BlastP is the program of choice for this. Go to Blast at NCBI and choose BlastP (under Protein). You can paste in the UDPGD sequence, but it's easier just to type in BAB51744 and ask Blast to look up the sequence itself. Click on the Choose database window and select pdb. This limits the search to sequences within the Protein Data Base, i.e. those proteins whose structures have been determined. The search should net you four reasonable candidates. The first two are labeled "GDP-mannose dehydrogenase" and the second two "UDP-glucose dehydrogenase". I chose the third best hit, because I liked that the enzyme name was what I was looking for. Why not hit #4? The link in the GenBank file to the Medline abstract will give you the answer. From the GenBank file (not the Blast output) you should now have the amino acid sequence to hit #3.

3. Get a PDB file with the coordinates of all atoms of the protein found in Step 2

In the GenBank screen for the protein, go to the search window and select Structure and search for the four-letter ID of the protein structure. One more click and you should be at a MMDB (Molecular Modeling Data Base) page for the protein. If you click on the name of the protein structure (next to PDB:), you'll get to a Structure Explorer page which will give you the opportunity (on the left side of the page) to display/download the file. Choose a PDB text file format with coordinates.

This was a complicated route. If you can't reach the end of it, let it go, there will be later opportunities to get the same file.

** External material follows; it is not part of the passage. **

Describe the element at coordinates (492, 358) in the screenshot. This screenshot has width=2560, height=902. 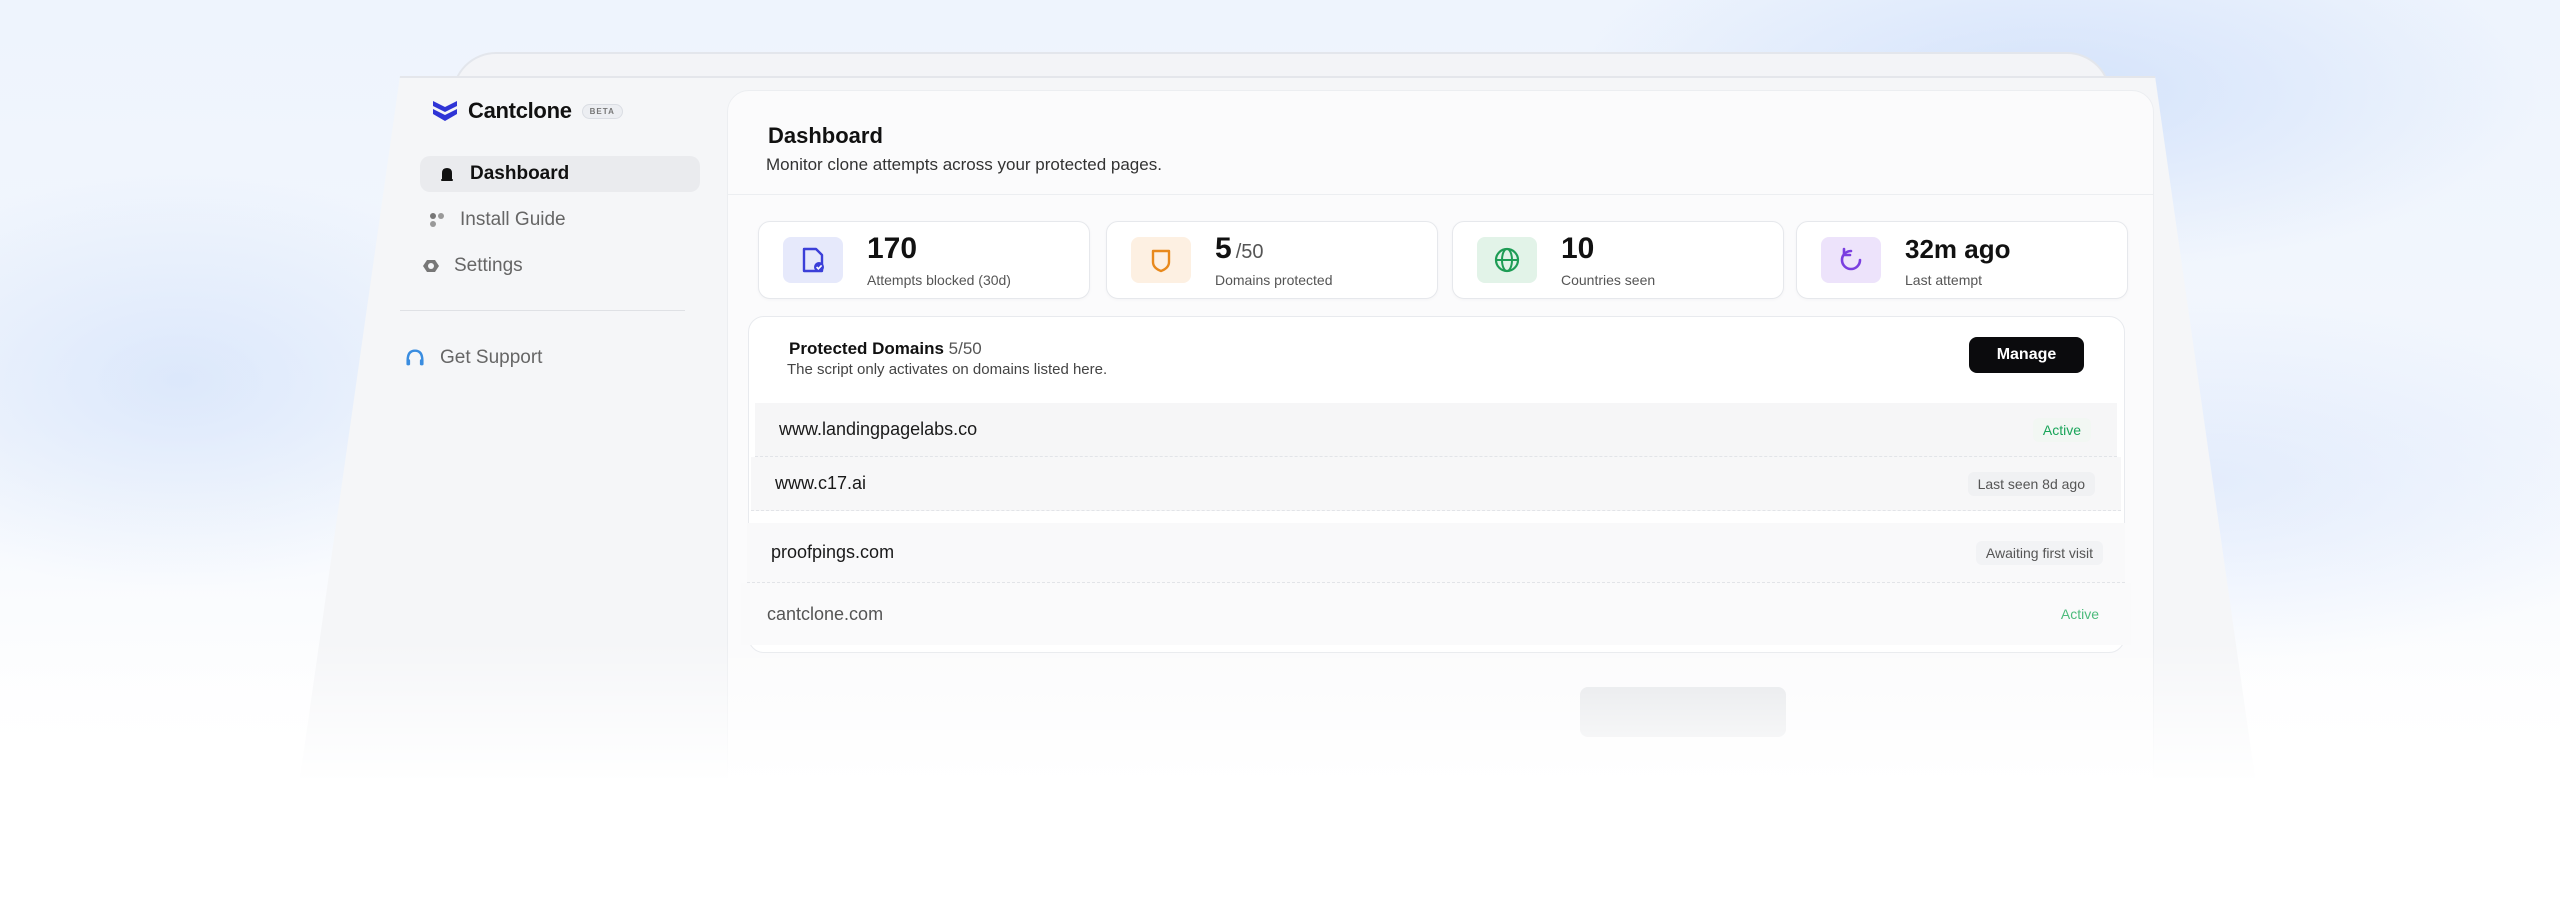
I see `get-support-label: Get Support` at that location.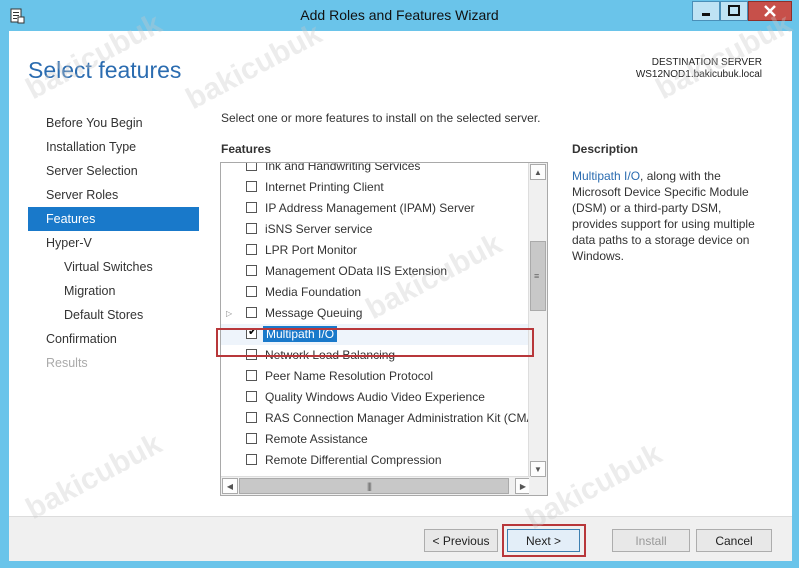  Describe the element at coordinates (706, 62) in the screenshot. I see `destination-label: DESTINATION SERVER` at that location.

4. A program that displays the three-dimensional structure of proteins

We'll use a publically available program called Protein Explorer. It's a very nice program, whose major drawback is that it is not compatible with Netscape 6.0 or higher. It works with Netscape 4.7. I had some problems also with Internet Explorer 6.0, but I didn't try very hard. Even with Netscape 4.7, you'll need to download a plugin called Chime. Chime enables you to display molecules in 3-dimensions. If you don't already have it, trying to access Protein Explorer should bring you to a page directing you to Chime.

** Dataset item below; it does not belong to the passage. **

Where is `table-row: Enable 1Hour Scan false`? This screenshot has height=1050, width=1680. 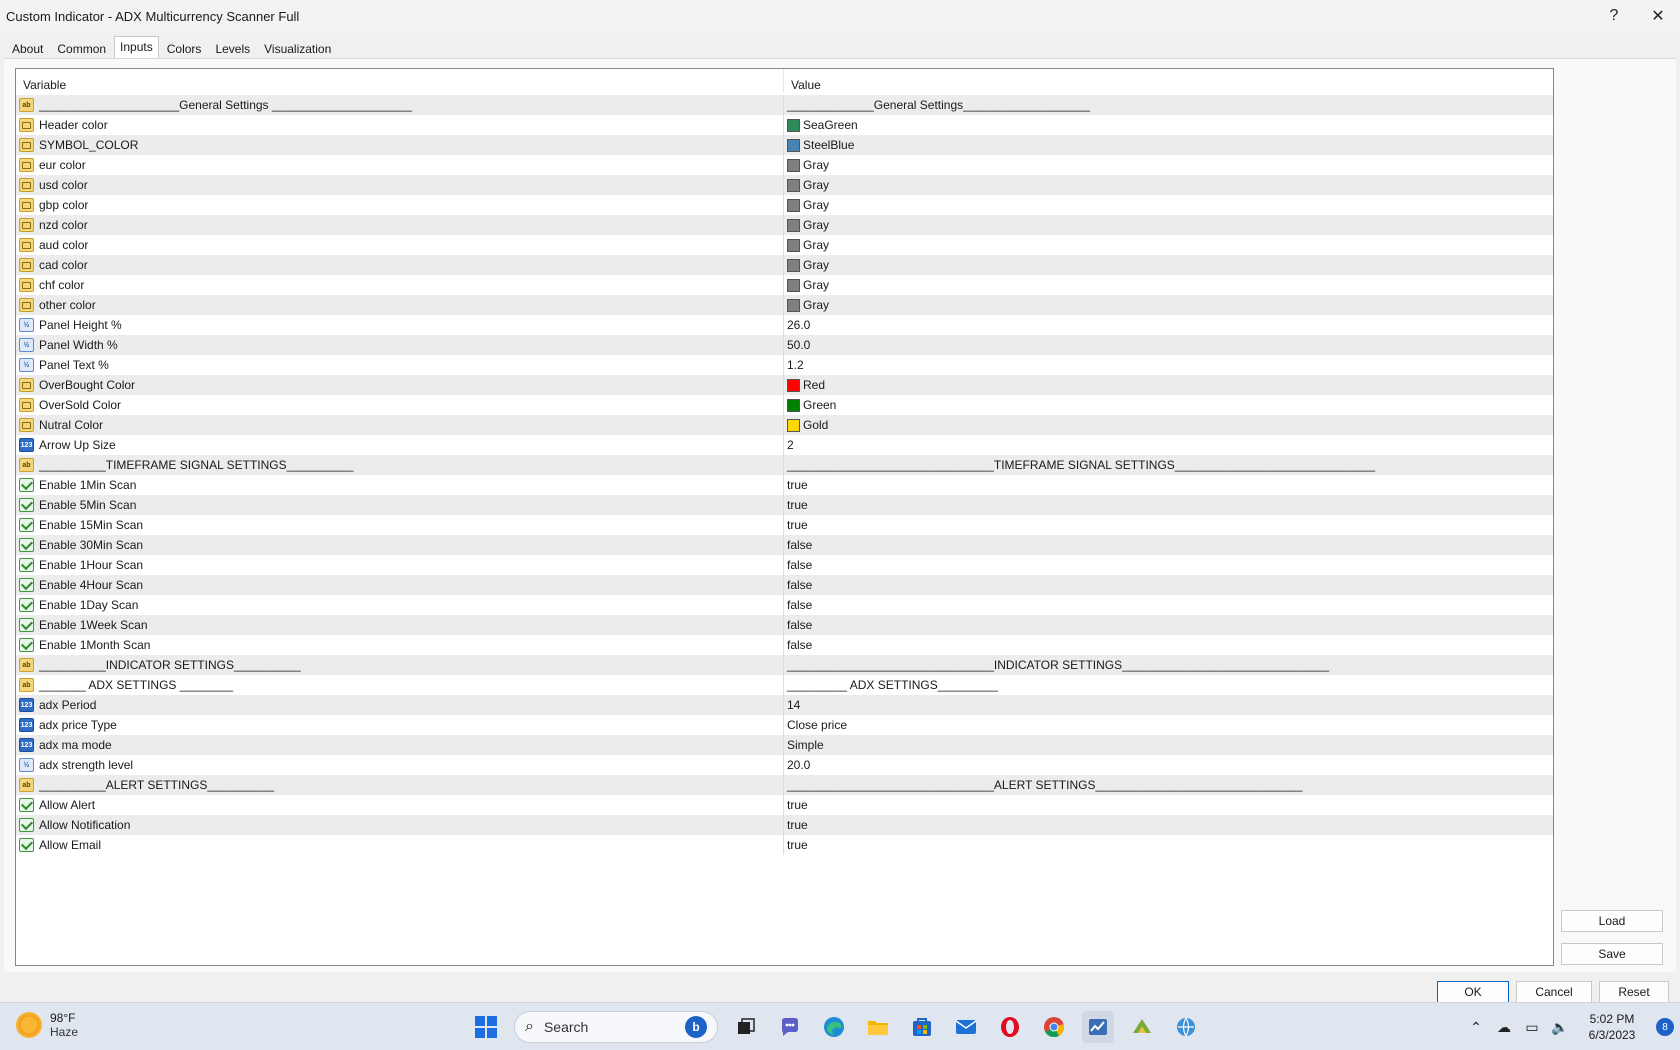
table-row: Enable 1Hour Scan false is located at coordinates (784, 565).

If all goes well, you should be able to get to the front door of Protein Explorer, scroll down to Find Any Molecule, type in the 4-letter ID into the box (second bullet), click Go, and end up with a beautiful protein spinning in space. The first thing you'll want to do is to click Explore more with Quick Views, which brings you to a menu-driven list of commands. You should be able to use Protein Explorer off of the web, but you can also download a copy to your own computer if you like.

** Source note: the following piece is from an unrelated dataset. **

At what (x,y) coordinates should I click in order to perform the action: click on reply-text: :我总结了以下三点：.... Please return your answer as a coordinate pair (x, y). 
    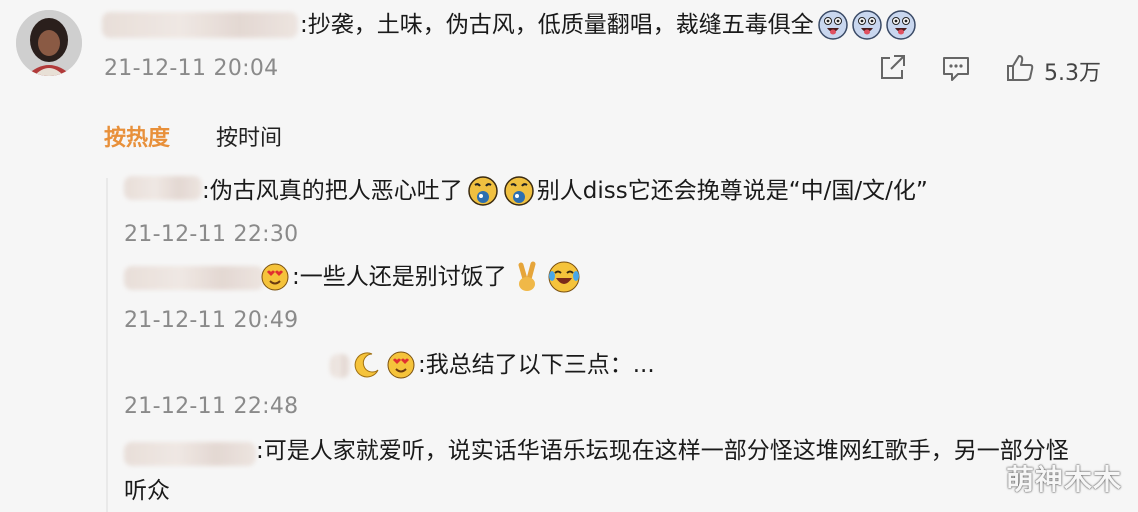
    Looking at the image, I should click on (536, 365).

If you really want to get into the program, you might want to take the 1-hour tour, but it's possible to do without. The menus provided will suffice for most manipulations we'll do, and they're intuitive enough, but we'll still need to work off of the command line on occasion. To learn what is possible to do from the command line, try the RasMol Reference Manual (RasMol was the precursor of Protein Explorer). I'll try to develop and put online a much smaller gloss of the commands we'll actually need.

5. A program that aligns two amino acid sequences

We'll use a popular publically available program, called Clustal X. You'll need to download the program to your own computer.

6. A program that will facilitate altering the PDB file downloaded in Step 3

You can download the Perl program, ThreadProtein.pl, when it becomes available.

7. A program that will facilitate altering the PDB file made in Step 6 to highlight the positions of mutations we specify

You'll modify ThreadProtein.pl to accomplish this.